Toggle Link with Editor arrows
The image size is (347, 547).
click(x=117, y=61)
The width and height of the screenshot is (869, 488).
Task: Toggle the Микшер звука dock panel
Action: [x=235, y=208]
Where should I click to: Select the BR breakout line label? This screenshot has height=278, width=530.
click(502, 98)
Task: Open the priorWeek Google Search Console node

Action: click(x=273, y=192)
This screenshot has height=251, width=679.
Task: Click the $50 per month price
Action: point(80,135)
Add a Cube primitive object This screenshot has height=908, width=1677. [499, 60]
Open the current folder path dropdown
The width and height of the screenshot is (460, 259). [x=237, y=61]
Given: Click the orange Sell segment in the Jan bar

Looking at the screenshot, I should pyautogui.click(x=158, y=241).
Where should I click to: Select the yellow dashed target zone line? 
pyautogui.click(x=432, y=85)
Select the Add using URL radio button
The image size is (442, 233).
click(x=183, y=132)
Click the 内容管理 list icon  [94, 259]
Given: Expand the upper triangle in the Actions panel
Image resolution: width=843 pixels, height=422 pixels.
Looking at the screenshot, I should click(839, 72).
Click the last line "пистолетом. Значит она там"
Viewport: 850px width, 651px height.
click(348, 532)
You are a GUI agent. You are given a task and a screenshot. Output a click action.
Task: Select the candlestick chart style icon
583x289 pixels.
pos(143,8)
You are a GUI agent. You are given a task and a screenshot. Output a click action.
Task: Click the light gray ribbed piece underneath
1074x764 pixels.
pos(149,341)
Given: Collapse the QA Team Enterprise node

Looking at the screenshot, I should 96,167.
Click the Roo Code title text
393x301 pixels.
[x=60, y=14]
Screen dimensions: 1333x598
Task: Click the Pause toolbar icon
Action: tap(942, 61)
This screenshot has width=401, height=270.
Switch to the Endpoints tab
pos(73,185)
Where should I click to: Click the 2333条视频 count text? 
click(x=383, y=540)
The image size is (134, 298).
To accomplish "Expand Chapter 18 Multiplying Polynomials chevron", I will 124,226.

Directions for this task ▸ Could you reproduce all the records exactly?

Finished exercise ▸
Toggle Link with Editor arrows
The image size is (347, 547).
click(x=117, y=61)
The width and height of the screenshot is (869, 488).
Task: Toggle the Микшер звука dock panel
Action: [x=235, y=208]
Where should I click to: Select the BR breakout line label? This screenshot has height=278, width=530.
click(502, 98)
Task: Open the priorWeek Google Search Console node

Action: click(x=273, y=192)
This screenshot has height=251, width=679.
Task: Click the $50 per month price
Action: point(80,135)
Add a Cube primitive object This screenshot has height=908, width=1677. [499, 60]
Open the current folder path dropdown
The width and height of the screenshot is (460, 259). [x=237, y=61]
Given: Click the orange Sell segment in the Jan bar

Looking at the screenshot, I should pyautogui.click(x=158, y=241).
Where should I click to: Select the yellow dashed target zone line? 
pyautogui.click(x=432, y=85)
Select the Add using URL radio button
The image size is (442, 233).
click(x=183, y=132)
Click the 内容管理 list icon  [94, 259]
Given: Expand the upper triangle in the Actions panel
Image resolution: width=843 pixels, height=422 pixels.
Looking at the screenshot, I should click(839, 72).
Click the last line "пистолетом. Значит она там"
Viewport: 850px width, 651px height.
click(348, 532)
You are a GUI agent. You are given a task and a screenshot. Output a click action.
Task: Select the candlestick chart style icon
583x289 pixels.
pos(143,8)
You are a GUI agent. You are given a task and a screenshot. Output a click action.
Task: Click the light gray ribbed piece underneath
1074x764 pixels.
pos(149,341)
Given: Collapse the QA Team Enterprise node

Looking at the screenshot, I should 96,167.
Click the Roo Code title text
393x301 pixels.
[x=60, y=14]
Screen dimensions: 1333x598
Task: Click the Pause toolbar icon
Action: tap(942, 61)
This screenshot has width=401, height=270.
Switch to the Endpoints tab
pos(73,185)
Where should I click to: Click the 2333条视频 count text? 
click(x=383, y=540)
The image size is (134, 298).
To accomplish "Expand Chapter 18 Multiplying Polynomials chevron", I will 124,226.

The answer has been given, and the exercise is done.